In 1998, Marcial joined the Cal Wellness communications department, and was appointed program director in 2007. Previously, Marcial held a fellowship through the Committee on Institutional Cooperation at the Rackham School of Graduate Studies at the University of Michigan, Ann Arbor, where his thesis focused on the importance of a multidisciplinary approach to addressing child sexual abuse.
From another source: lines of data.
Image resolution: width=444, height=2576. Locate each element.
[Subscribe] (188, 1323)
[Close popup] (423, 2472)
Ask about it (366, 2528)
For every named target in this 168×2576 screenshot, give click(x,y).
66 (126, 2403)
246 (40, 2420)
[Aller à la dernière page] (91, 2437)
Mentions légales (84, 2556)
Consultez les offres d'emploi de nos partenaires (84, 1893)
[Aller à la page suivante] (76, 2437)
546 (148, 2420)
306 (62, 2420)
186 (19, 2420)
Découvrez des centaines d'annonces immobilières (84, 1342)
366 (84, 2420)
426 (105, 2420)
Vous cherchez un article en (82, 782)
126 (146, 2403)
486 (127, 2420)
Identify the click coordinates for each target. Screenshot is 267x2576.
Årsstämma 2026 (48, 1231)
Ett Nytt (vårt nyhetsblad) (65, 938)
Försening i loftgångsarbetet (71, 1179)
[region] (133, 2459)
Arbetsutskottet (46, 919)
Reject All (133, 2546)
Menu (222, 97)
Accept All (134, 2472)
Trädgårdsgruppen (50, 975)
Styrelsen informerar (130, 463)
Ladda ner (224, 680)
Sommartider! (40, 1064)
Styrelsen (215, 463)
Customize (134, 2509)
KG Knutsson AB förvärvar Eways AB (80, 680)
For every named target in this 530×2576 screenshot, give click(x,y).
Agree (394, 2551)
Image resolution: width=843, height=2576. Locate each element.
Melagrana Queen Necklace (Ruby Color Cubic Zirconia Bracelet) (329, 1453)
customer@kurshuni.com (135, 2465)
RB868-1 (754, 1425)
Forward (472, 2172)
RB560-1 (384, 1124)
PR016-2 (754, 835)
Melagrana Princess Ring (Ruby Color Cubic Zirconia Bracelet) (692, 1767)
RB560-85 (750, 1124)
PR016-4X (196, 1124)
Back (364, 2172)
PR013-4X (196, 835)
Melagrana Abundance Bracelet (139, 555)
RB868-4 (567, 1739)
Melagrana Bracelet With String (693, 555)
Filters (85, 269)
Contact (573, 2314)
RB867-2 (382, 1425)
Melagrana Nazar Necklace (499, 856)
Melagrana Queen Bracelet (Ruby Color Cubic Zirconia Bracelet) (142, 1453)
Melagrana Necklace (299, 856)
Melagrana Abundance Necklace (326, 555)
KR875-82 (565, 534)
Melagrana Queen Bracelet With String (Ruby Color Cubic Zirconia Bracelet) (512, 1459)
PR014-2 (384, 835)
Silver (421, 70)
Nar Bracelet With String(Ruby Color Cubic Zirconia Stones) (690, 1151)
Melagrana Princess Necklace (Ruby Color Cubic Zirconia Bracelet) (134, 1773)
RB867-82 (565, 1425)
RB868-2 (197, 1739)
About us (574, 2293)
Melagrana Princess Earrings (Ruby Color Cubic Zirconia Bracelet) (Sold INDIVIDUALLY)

Marcial is an appointed member of the Juvenile Justice Standing Committee of the California Board of State and Community Corrections, and a member of the World Health Organization’s Violence Prevention Alliance Advisory Committee, the Executives’ Alliance to Expand Opportunities for Boys and Men of Color, and the Centers for Disease Control and Prevention’s Urban Networks to Increase Thriving Youth. He is also a board member of T.R.U.S.T. South LA and a 2014 American Express NGen Fellow. Previously, he was on the board for the All For One Youth Mentoring Program, the Los Angeles Music and Art School, and Hispanics in Philanthropy.
Marcial earned a bachelor’s degree in sociology of mass communications from the University of California, Santa Barbara, where he was awarded an American Sociological Association fellowship to study racial and ethnic disparities in the California juvenile justice system.